> _WORK TASK_
Give the records again in full, exactly as they appear.

[SOURCE INFORMATION — start]

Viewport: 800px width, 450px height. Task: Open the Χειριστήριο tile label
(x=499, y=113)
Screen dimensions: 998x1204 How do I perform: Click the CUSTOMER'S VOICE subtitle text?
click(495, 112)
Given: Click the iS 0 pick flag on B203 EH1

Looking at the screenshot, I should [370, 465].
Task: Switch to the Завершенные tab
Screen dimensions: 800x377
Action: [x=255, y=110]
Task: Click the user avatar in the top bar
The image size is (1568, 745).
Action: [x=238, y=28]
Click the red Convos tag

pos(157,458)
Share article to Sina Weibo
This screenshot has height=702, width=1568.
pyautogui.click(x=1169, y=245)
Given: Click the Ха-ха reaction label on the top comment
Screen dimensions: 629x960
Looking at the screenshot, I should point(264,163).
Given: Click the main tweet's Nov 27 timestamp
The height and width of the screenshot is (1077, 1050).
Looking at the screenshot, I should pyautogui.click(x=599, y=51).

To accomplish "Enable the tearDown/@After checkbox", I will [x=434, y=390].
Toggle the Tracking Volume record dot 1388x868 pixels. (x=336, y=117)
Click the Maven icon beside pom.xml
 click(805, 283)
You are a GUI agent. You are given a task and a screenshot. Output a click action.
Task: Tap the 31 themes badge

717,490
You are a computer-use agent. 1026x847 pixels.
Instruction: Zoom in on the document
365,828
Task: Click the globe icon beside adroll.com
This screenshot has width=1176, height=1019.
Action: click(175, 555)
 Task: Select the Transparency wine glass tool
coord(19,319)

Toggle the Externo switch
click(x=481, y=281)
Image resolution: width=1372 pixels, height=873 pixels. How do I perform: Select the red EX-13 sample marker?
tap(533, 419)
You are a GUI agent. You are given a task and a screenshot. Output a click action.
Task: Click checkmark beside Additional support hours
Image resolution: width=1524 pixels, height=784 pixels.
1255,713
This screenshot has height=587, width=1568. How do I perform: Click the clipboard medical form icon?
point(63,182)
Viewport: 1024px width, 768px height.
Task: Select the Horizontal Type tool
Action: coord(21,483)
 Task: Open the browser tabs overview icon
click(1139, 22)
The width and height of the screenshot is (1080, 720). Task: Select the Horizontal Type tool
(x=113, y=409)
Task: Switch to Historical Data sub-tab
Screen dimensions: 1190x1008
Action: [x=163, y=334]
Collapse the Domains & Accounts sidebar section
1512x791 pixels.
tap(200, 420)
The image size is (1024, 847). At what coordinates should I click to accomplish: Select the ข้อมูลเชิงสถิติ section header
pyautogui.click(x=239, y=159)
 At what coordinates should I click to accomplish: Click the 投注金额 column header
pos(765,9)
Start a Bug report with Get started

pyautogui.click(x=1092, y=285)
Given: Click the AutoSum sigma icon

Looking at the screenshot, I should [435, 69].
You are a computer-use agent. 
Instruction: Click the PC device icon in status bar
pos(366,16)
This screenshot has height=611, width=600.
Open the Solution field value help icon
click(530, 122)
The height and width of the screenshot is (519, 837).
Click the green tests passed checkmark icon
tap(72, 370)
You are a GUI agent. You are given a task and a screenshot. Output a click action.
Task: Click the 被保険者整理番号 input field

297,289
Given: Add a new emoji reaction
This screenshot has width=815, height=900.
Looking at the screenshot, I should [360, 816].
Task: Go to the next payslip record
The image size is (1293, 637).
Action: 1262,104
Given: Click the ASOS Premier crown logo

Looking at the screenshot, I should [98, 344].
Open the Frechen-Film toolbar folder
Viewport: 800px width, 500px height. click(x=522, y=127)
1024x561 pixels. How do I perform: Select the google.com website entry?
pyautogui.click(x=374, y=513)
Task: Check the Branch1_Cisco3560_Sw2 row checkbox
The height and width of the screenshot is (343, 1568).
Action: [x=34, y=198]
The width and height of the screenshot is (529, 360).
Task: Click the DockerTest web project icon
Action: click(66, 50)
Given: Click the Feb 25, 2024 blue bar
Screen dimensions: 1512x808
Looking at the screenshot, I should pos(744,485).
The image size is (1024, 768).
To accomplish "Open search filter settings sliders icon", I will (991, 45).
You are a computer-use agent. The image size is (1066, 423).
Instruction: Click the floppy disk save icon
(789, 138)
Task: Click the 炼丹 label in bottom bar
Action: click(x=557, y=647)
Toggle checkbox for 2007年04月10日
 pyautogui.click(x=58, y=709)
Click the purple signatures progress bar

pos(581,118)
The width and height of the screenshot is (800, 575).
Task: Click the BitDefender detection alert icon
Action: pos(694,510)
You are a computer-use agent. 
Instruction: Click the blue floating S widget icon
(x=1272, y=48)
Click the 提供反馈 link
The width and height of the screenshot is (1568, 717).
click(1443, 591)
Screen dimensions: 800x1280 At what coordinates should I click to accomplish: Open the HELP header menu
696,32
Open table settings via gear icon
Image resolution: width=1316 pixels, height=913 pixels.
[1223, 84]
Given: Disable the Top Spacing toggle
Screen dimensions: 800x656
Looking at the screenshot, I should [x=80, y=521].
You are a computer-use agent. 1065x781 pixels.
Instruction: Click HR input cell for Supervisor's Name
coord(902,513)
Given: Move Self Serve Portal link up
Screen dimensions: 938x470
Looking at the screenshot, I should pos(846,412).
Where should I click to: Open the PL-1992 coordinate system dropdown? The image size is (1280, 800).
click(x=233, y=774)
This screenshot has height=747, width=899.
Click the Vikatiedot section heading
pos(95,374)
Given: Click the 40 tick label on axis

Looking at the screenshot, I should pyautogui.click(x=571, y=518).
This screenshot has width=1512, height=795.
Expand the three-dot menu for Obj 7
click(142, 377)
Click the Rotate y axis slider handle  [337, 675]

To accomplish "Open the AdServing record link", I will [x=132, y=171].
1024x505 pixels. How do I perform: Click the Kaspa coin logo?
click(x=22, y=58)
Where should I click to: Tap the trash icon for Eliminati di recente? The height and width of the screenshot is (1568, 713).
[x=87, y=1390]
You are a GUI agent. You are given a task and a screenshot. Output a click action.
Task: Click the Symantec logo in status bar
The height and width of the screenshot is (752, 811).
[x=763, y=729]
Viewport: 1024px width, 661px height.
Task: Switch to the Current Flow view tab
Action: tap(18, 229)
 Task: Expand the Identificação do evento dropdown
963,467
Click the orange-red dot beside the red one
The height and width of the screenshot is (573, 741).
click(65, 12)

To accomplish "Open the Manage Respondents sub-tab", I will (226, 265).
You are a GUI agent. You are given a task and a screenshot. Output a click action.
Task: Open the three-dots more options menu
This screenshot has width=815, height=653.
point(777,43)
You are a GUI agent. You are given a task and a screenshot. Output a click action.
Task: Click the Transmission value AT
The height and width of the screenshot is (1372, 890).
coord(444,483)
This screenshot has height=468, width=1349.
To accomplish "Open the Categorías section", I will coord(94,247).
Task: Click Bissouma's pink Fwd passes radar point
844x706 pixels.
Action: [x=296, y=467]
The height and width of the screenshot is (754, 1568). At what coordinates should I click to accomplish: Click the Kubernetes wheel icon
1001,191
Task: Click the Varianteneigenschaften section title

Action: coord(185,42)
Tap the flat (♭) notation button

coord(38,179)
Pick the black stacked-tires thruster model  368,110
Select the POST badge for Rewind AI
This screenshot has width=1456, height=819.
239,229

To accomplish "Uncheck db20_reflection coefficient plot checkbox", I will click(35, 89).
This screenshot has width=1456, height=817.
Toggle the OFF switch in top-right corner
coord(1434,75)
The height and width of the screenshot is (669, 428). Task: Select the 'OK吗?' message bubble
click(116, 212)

[SOURCE INFORMATION — finish]

> _ANSWER TO THIS TASK_
Viewport: 800px width, 450px height. Task: Open the Χειριστήριο tile label
(x=499, y=113)
Screen dimensions: 998x1204 How do I perform: Click the CUSTOMER'S VOICE subtitle text?
click(495, 112)
Given: Click the iS 0 pick flag on B203 EH1

Looking at the screenshot, I should [370, 465].
Task: Switch to the Завершенные tab
Screen dimensions: 800x377
Action: [x=255, y=110]
Task: Click the user avatar in the top bar
The image size is (1568, 745).
Action: [x=238, y=28]
Click the red Convos tag

pos(157,458)
Share article to Sina Weibo
This screenshot has height=702, width=1568.
pyautogui.click(x=1169, y=245)
Given: Click the Ха-ха reaction label on the top comment
Screen dimensions: 629x960
Looking at the screenshot, I should point(264,163).
Given: Click the main tweet's Nov 27 timestamp
The height and width of the screenshot is (1077, 1050).
Looking at the screenshot, I should pyautogui.click(x=599, y=51).

To accomplish "Enable the tearDown/@After checkbox", I will [x=434, y=390].
Toggle the Tracking Volume record dot 1388x868 pixels. (x=336, y=117)
Click the Maven icon beside pom.xml
 click(805, 283)
You are a GUI agent. You are given a task and a screenshot. Output a click action.
Task: Tap the 31 themes badge

717,490
You are a computer-use agent. 1026x847 pixels.
Instruction: Zoom in on the document
365,828
Task: Click the globe icon beside adroll.com
This screenshot has width=1176, height=1019.
Action: click(175, 555)
 Task: Select the Transparency wine glass tool
coord(19,319)

Toggle the Externo switch
click(x=481, y=281)
Image resolution: width=1372 pixels, height=873 pixels. How do I perform: Select the red EX-13 sample marker?
tap(533, 419)
You are a GUI agent. You are given a task and a screenshot. Output a click action.
Task: Click checkmark beside Additional support hours
Image resolution: width=1524 pixels, height=784 pixels.
1255,713
This screenshot has height=587, width=1568. How do I perform: Click the clipboard medical form icon?
point(63,182)
Viewport: 1024px width, 768px height.
Task: Select the Horizontal Type tool
Action: coord(21,483)
 Task: Open the browser tabs overview icon
click(1139, 22)
The width and height of the screenshot is (1080, 720). Task: Select the Horizontal Type tool
(x=113, y=409)
Task: Switch to Historical Data sub-tab
Screen dimensions: 1190x1008
Action: [x=163, y=334]
Collapse the Domains & Accounts sidebar section
1512x791 pixels.
tap(200, 420)
The image size is (1024, 847). At what coordinates should I click to accomplish: Select the ข้อมูลเชิงสถิติ section header
pyautogui.click(x=239, y=159)
 At what coordinates should I click to accomplish: Click the 投注金额 column header
pos(765,9)
Start a Bug report with Get started

pyautogui.click(x=1092, y=285)
Given: Click the AutoSum sigma icon

Looking at the screenshot, I should [435, 69].
You are a computer-use agent. 
Instruction: Click the PC device icon in status bar
pos(366,16)
This screenshot has height=611, width=600.
Open the Solution field value help icon
click(530, 122)
The height and width of the screenshot is (519, 837).
Click the green tests passed checkmark icon
tap(72, 370)
You are a GUI agent. You are given a task and a screenshot. Output a click action.
Task: Click the 被保険者整理番号 input field

297,289
Given: Add a new emoji reaction
This screenshot has width=815, height=900.
Looking at the screenshot, I should [360, 816].
Task: Go to the next payslip record
The image size is (1293, 637).
Action: 1262,104
Given: Click the ASOS Premier crown logo

Looking at the screenshot, I should [98, 344].
Open the Frechen-Film toolbar folder
Viewport: 800px width, 500px height. click(x=522, y=127)
1024x561 pixels. How do I perform: Select the google.com website entry?
pyautogui.click(x=374, y=513)
Task: Check the Branch1_Cisco3560_Sw2 row checkbox
The height and width of the screenshot is (343, 1568).
Action: [x=34, y=198]
The width and height of the screenshot is (529, 360).
Task: Click the DockerTest web project icon
Action: click(66, 50)
Given: Click the Feb 25, 2024 blue bar
Screen dimensions: 1512x808
Looking at the screenshot, I should pos(744,485).
The image size is (1024, 768).
To accomplish "Open search filter settings sliders icon", I will (991, 45).
You are a computer-use agent. The image size is (1066, 423).
Instruction: Click the floppy disk save icon
(789, 138)
Task: Click the 炼丹 label in bottom bar
Action: click(x=557, y=647)
Toggle checkbox for 2007年04月10日
 pyautogui.click(x=58, y=709)
Click the purple signatures progress bar

pos(581,118)
The width and height of the screenshot is (800, 575).
Task: Click the BitDefender detection alert icon
Action: pos(694,510)
You are a computer-use agent. 
Instruction: Click the blue floating S widget icon
(x=1272, y=48)
Click the 提供反馈 link
The width and height of the screenshot is (1568, 717).
click(1443, 591)
Screen dimensions: 800x1280 At what coordinates should I click to accomplish: Open the HELP header menu
696,32
Open table settings via gear icon
Image resolution: width=1316 pixels, height=913 pixels.
[1223, 84]
Given: Disable the Top Spacing toggle
Screen dimensions: 800x656
Looking at the screenshot, I should [x=80, y=521].
You are a computer-use agent. 1065x781 pixels.
Instruction: Click HR input cell for Supervisor's Name
coord(902,513)
Given: Move Self Serve Portal link up
Screen dimensions: 938x470
Looking at the screenshot, I should pos(846,412).
Where should I click to: Open the PL-1992 coordinate system dropdown? The image size is (1280, 800).
click(x=233, y=774)
This screenshot has height=747, width=899.
Click the Vikatiedot section heading
pos(95,374)
Given: Click the 40 tick label on axis

Looking at the screenshot, I should pyautogui.click(x=571, y=518).
This screenshot has width=1512, height=795.
Expand the three-dot menu for Obj 7
click(142, 377)
Click the Rotate y axis slider handle  [337, 675]

To accomplish "Open the AdServing record link", I will [x=132, y=171].
1024x505 pixels. How do I perform: Click the Kaspa coin logo?
click(x=22, y=58)
Where should I click to: Tap the trash icon for Eliminati di recente? The height and width of the screenshot is (1568, 713).
[x=87, y=1390]
You are a GUI agent. You are given a task and a screenshot. Output a click action.
Task: Click the Symantec logo in status bar
The height and width of the screenshot is (752, 811).
[x=763, y=729]
Viewport: 1024px width, 661px height.
Task: Switch to the Current Flow view tab
Action: tap(18, 229)
 Task: Expand the Identificação do evento dropdown
963,467
Click the orange-red dot beside the red one
The height and width of the screenshot is (573, 741).
click(65, 12)

To accomplish "Open the Manage Respondents sub-tab", I will (226, 265).
You are a GUI agent. You are given a task and a screenshot. Output a click action.
Task: Open the three-dots more options menu
This screenshot has width=815, height=653.
point(777,43)
You are a GUI agent. You are given a task and a screenshot. Output a click action.
Task: Click the Transmission value AT
The height and width of the screenshot is (1372, 890).
coord(444,483)
This screenshot has height=468, width=1349.
To accomplish "Open the Categorías section", I will coord(94,247).
Task: Click Bissouma's pink Fwd passes radar point
844x706 pixels.
Action: [x=296, y=467]
The height and width of the screenshot is (754, 1568). At what coordinates should I click to accomplish: Click the Kubernetes wheel icon
1001,191
Task: Click the Varianteneigenschaften section title

Action: coord(185,42)
Tap the flat (♭) notation button

coord(38,179)
Pick the black stacked-tires thruster model  368,110
Select the POST badge for Rewind AI
This screenshot has width=1456, height=819.
239,229

To accomplish "Uncheck db20_reflection coefficient plot checkbox", I will click(35, 89).
This screenshot has width=1456, height=817.
Toggle the OFF switch in top-right corner
coord(1434,75)
The height and width of the screenshot is (669, 428). Task: Select the 'OK吗?' message bubble
click(116, 212)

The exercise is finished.